[Given entries Boundary: Start]
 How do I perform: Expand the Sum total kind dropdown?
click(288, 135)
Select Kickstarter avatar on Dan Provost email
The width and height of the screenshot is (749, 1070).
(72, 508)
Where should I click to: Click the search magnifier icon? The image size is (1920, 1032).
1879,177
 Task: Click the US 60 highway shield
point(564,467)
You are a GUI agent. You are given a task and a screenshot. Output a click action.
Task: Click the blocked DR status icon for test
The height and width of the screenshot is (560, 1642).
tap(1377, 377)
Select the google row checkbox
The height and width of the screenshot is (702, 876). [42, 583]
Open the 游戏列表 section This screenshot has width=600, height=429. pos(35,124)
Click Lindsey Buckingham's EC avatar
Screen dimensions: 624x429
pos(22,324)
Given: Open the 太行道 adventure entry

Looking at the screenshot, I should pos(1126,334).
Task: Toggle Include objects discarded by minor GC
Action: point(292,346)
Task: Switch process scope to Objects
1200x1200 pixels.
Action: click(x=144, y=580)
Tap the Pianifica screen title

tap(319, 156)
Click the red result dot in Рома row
[Given entries Boundary: End]
Exercise description => Could you restate all of the lines above without altering a single word?

Written answer =>
 How do I perform: Expand the Sum total kind dropdown?
click(288, 135)
Select Kickstarter avatar on Dan Provost email
The width and height of the screenshot is (749, 1070).
(72, 508)
Where should I click to: Click the search magnifier icon? The image size is (1920, 1032).
1879,177
 Task: Click the US 60 highway shield
point(564,467)
You are a GUI agent. You are given a task and a screenshot. Output a click action.
Task: Click the blocked DR status icon for test
The height and width of the screenshot is (560, 1642).
tap(1377, 377)
Select the google row checkbox
The height and width of the screenshot is (702, 876). [42, 583]
Open the 游戏列表 section This screenshot has width=600, height=429. pos(35,124)
Click Lindsey Buckingham's EC avatar
Screen dimensions: 624x429
pos(22,324)
Given: Open the 太行道 adventure entry

Looking at the screenshot, I should pos(1126,334).
Task: Toggle Include objects discarded by minor GC
Action: point(292,346)
Task: Switch process scope to Objects
1200x1200 pixels.
Action: click(x=144, y=580)
Tap the Pianifica screen title

tap(319, 156)
Click the red result dot in Рома row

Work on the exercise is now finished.